Dynamic Compilation

Functions used to compile on demand the Kokkos functions needed.

This mechanism allows to create new methods without degrading performance (after method invalidation).

Only functions operating on views are dynamically compiled, the rest are compiled with the wrapper library.

Compilation is not thread-safe and must be done by a single process (and single thread) at once. This is ensured by compilation_lock.

Kokkos.DynamicCompilation.@compile_and_callMacro
@compile_and_call(method, args, compile)

If has_specialization(method, args) then invoke method, otherwise compile is executed. In both cases, method is invoked through Base.invokelatest.

This handles the following case:

function my_method(@nospecialize(x))
    return @compile_and_call(my_method, x, begin #= ... =# end)
end

function my_program(x)
    my_method(x)  # Will compile
    my_method(x)
end

Here the second invocation of my_method is still done in the same world in which my_program was invoked, even though the first invocation increased the global world counter. Therefore, we need to ensure method has not been specialized in the latest world before trying to compile.

source
Kokkos.DynamicCompilation.compile_and_loadFunction
compile_and_load(current_module, cmake_target; kwargs...)
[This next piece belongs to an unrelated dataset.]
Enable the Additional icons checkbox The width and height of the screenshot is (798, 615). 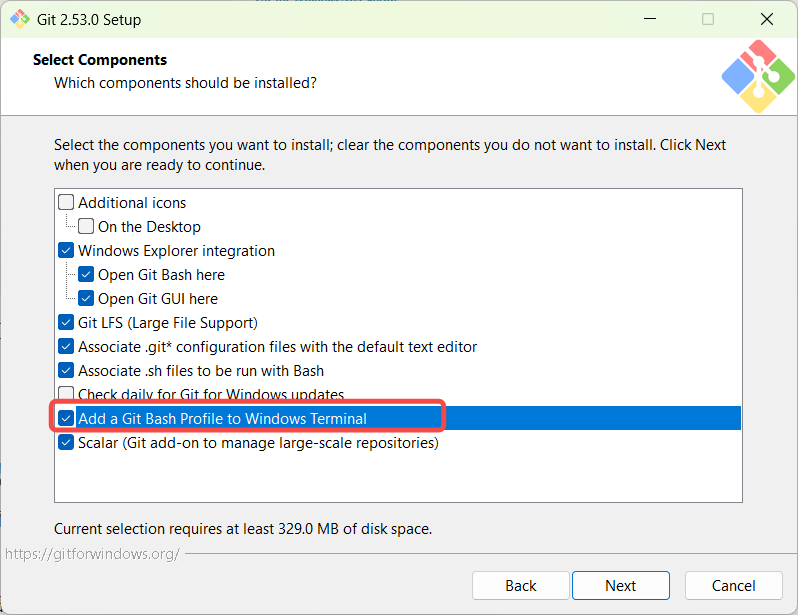(x=67, y=203)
Check if the library of cmake_target compiled with kwargs exists, if not compile it, then load it.

The library is a CxxWrap module, which is then loaded into current_module in the sub-module Impl<number> with '<number>' the total count of calls to compile_and_load in this Julia session.

source
Kokkos.DynamicCompilation.call_more_specificFunction
call_more_specific(func, args)

Call func with args with Base.invokelatest(func, args...), but only if there is a specialized method for the arguments (an error is raised otherwise).

After calling compile_and_load from a @nospecialize method meant to define a new method specialized for args, this function will prevent infinite recursion if the new method is not applicable to args.

source
Kokkos.DynamicCompilation.compilation_lockFunction
compilation_lock(func)

Asserts that only a single process (and single thread) is compiling at once.

By default, there is only a lock on tasks of the current process.

If MPI.jl is loaded, a PID lock file is also used (see FileWatching.Pidfile, or Pidfile.jl before 1.9). Lock files have the advantage that no collective MPI operations are needed, however they only work if all MPI ranks share the same filesystem, and if this is not the case then there is no need for lock files. This can be overloaded with the JULIA_KOKKOS_USE_COMPILATION_LOCK_FILE environment variable.

Note that it is not the current process' ID that is used in the PID lock file, since PID are not guaranteed to be unique in a MPI application. Instead a random 32-bit number is used, constant for this process.